Et hop ! Nous voici avec une grappe avec de la haute disponibilité. Sans rire.
Il y a quelques contraintes. La plus importante est que les services
acceptent d'être redémarrés, ce qui suppose qu'ils sauvegardent en
permanence tout leur état sur disque. Une autre contrainte c'est que
la restauration de cet état ne prenne pas trop de temps, sinon ce
n'est plus de la haute disponibilité.
=== Matériel
Il y a aussi un équilibre à trouver entre le budget, le nombre de 9
après la virgule qu'on espère pour le taux de disponibilité, la
stabilité des performances, et la capacité de se passer d'intervention
humaine. Même si c'est Google qui héberge, il y aura toujours un gars
qui passera avec son chariot pour ramasser les serveurs morts. Mais ça
reste de la maintenance planifiée, c'est toujours mieux que de se
faire réveiller à 3 heures du matin par un client chinois très fâché.
La maîtrise du matériel permet d'appliquer plein d'astuces qu'on
n'attend pas forcément de la part d'un hébergeur généraliste. Par
exemple :
- Ne pas installer sur la même machine deux disques issus du même lot,
car ils ont tendance à avoir les mêmes défauts.

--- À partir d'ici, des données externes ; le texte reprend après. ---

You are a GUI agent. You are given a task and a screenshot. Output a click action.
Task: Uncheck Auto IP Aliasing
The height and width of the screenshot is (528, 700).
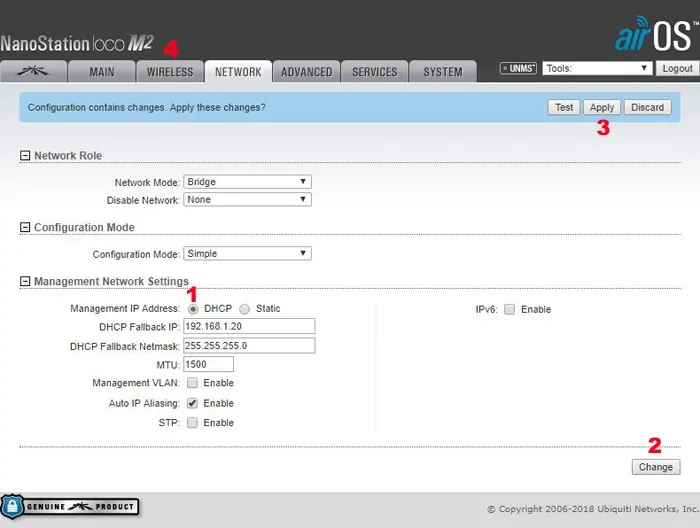[192, 403]
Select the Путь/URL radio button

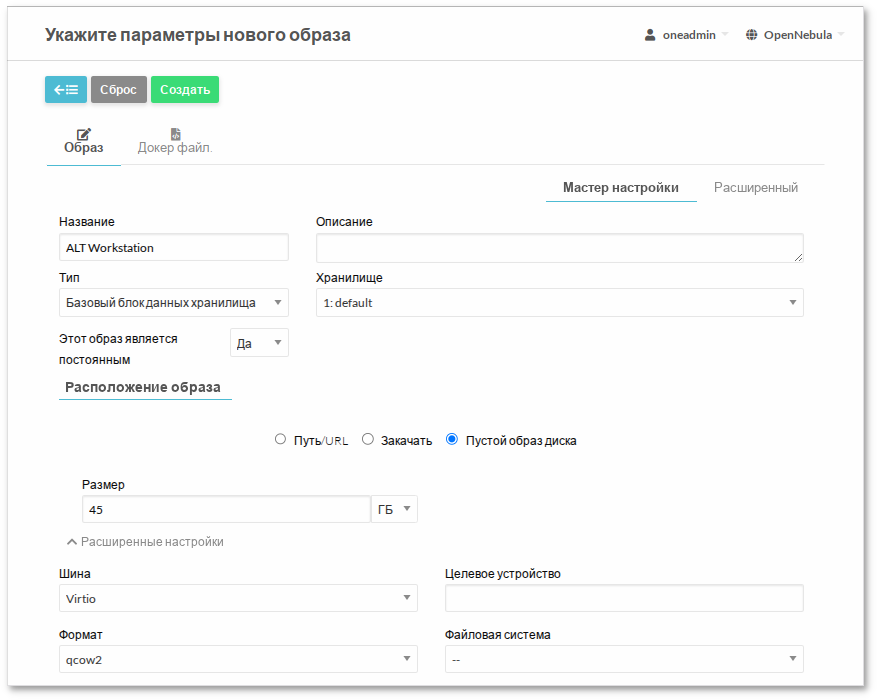click(280, 438)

- Doubler les commutateurs (switches) et utiliser les deux à la fois
en agrégeant les liens réseau (bonding).
=== Tire-moi une balle dans la tête de ce serveur
Lorsqu'un serveur se montre défaillant, on peut le redémarrer, mais il
y a des chances pour que son comportement ne s'améliore pas et qu'il
mette en danger le bon fonctionnement des autres serveurs. Par
exemple, en déclarant une adresse IP réaffectée ailleurs par
Pacemaker, ou en déclarant une deuxième ressource primaire DRBD.
Une solution consiste à désactiver ce serveur, ce qui porte le nom
d'encagement ("fencing"). Une variante de l'encagement s'appelle
"Tire-moi une balle dans la tête de ce serveur" (STONITH, "Shoot The
Other Node In The Head") qui consiste à forcer l'extinction du serveur
défaillant, ce qui marche mieux que de le laisser détecter tout seul
qu'il est défaillant et s'éteindre de son plein gré.

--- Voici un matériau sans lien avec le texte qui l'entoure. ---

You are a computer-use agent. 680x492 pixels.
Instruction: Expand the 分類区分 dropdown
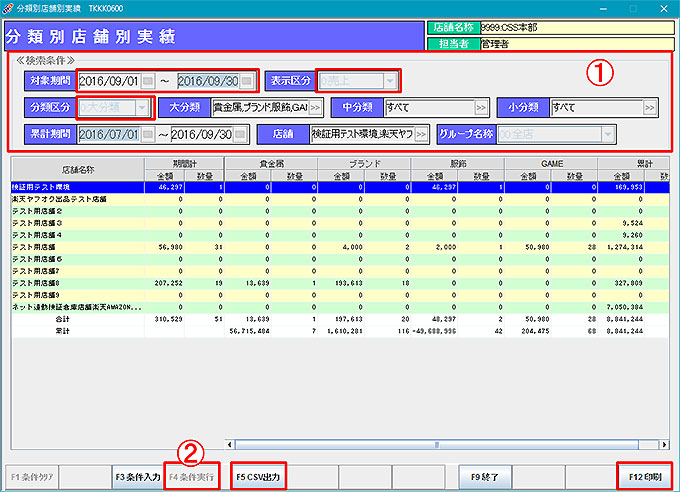pos(143,108)
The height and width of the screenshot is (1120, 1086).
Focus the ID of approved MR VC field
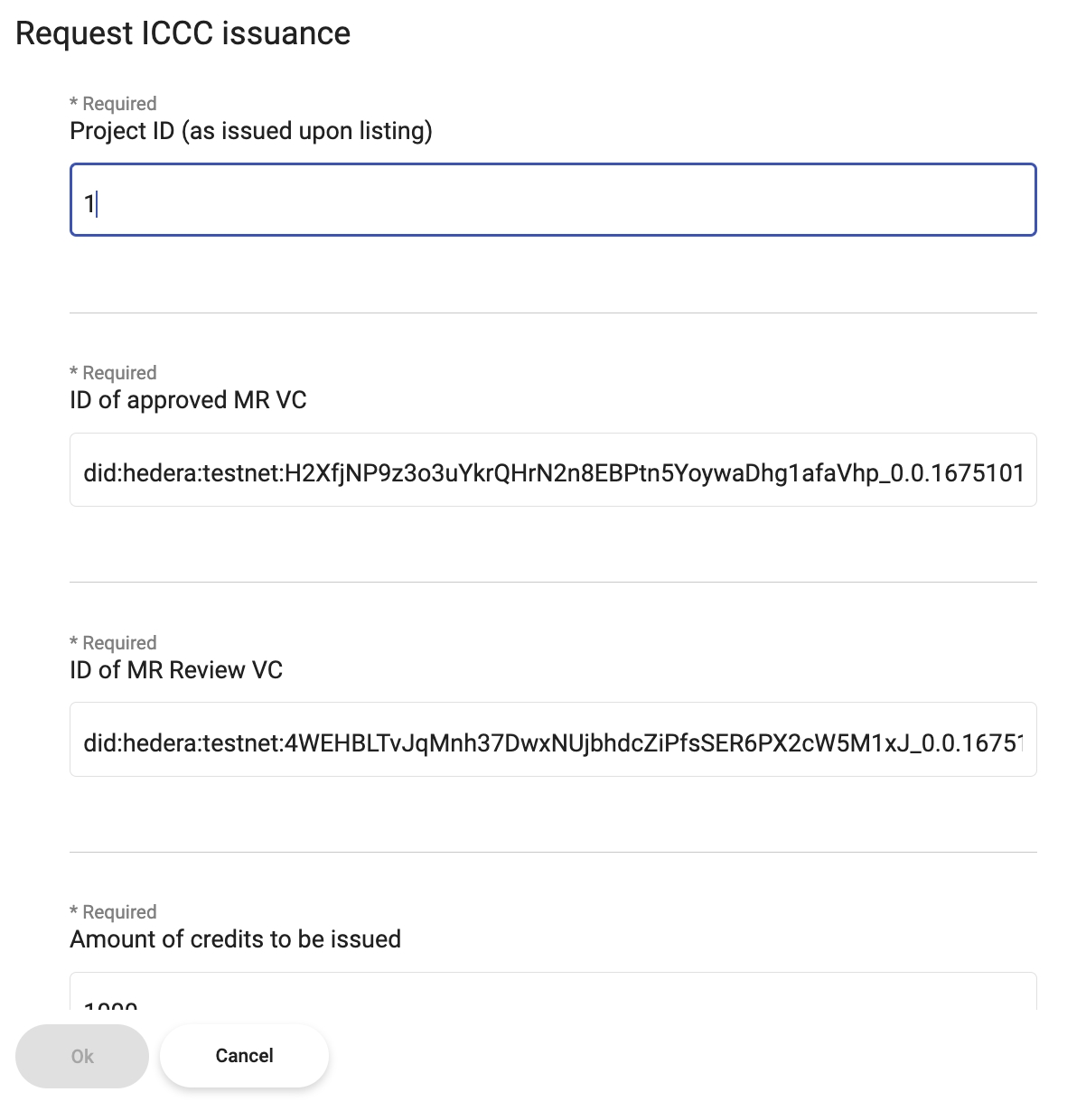click(x=552, y=471)
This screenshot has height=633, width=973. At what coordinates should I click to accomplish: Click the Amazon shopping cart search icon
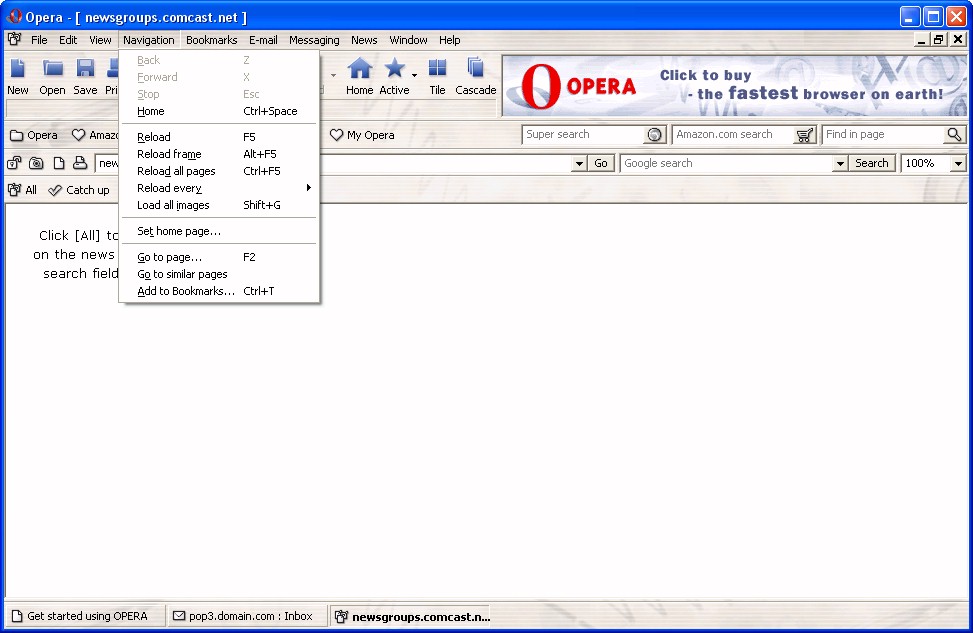tap(805, 135)
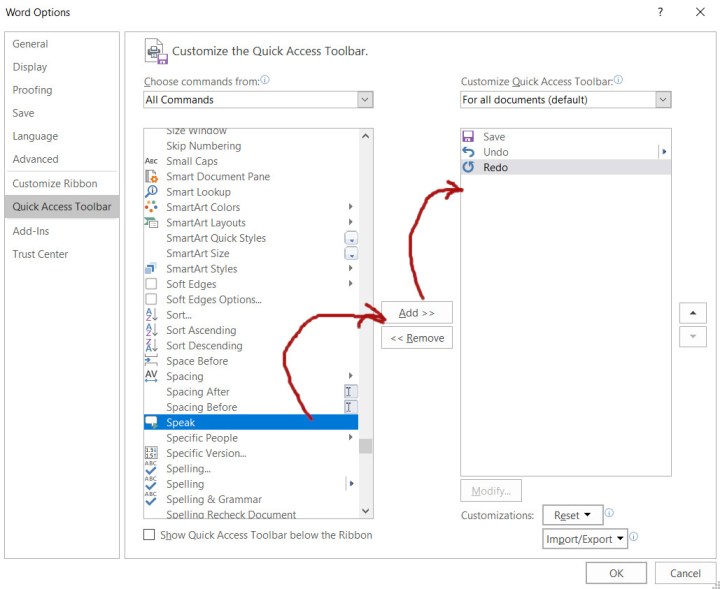
Task: Select the Undo arrow icon
Action: pyautogui.click(x=468, y=152)
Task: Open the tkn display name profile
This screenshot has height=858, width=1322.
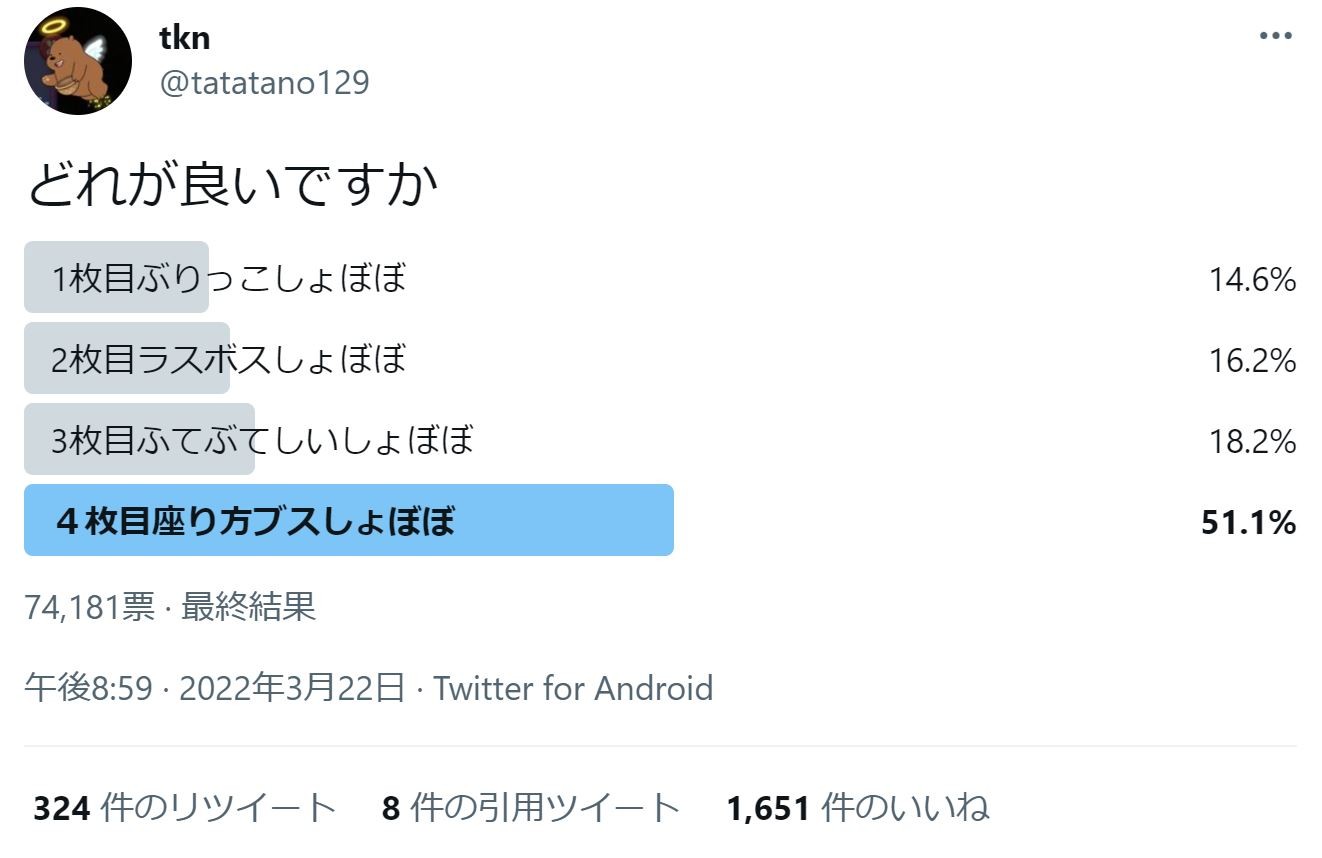Action: [x=184, y=38]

Évidemment si on repose sur une connexion réseau dont justement, la
défaillance est à l'origine du problème, ça risque de faire de sales
trucs. Une autre approche, supportée par Pacemaker, c'est de relier
chaque serveur à l'onduleur des voisins par port série, pour pouvoir
provoquer son extinction même si toute la couche réseau a planté.
=== Hébergement
Quelles sont les chances d'avoir quelque chose qui fonctionne sur une
infrastructure hébergée, que ce soient des serveurs dédiés, ou une
offre de type "nuage" ? Ça dépend. Disons qu'à un bout il y a quelque
chose comme Google AppEngine qui gère tout pour faire une application
d'échange de photos de chats, et de l'autre la solution de téléphonie
ultra-sensible aux latences, qui nécessitera de la couture au petit
point (on peut quand même louer une baie chez un hébergeur pour
bénéficier de locaux adaptés).
=== Pacemaker ou pas ?
Si l'on cherche à bâtir une solution de haute disponibilité, Pacemaker
semble un complément logique à DRBD, puisqu'on se pose un jour ou
l'autre la question de la promotion des ressources, du redémarrage,
etc. Pacemaker n'a pas non plus de caractère obligatoire. On peut
utiliser DRBD comme mémoire de masse répliquée (un SAN à bas coût sur
lequel on peut régler finement toutes les options), ou bien comme une
solution de sauvegarde en temps réel.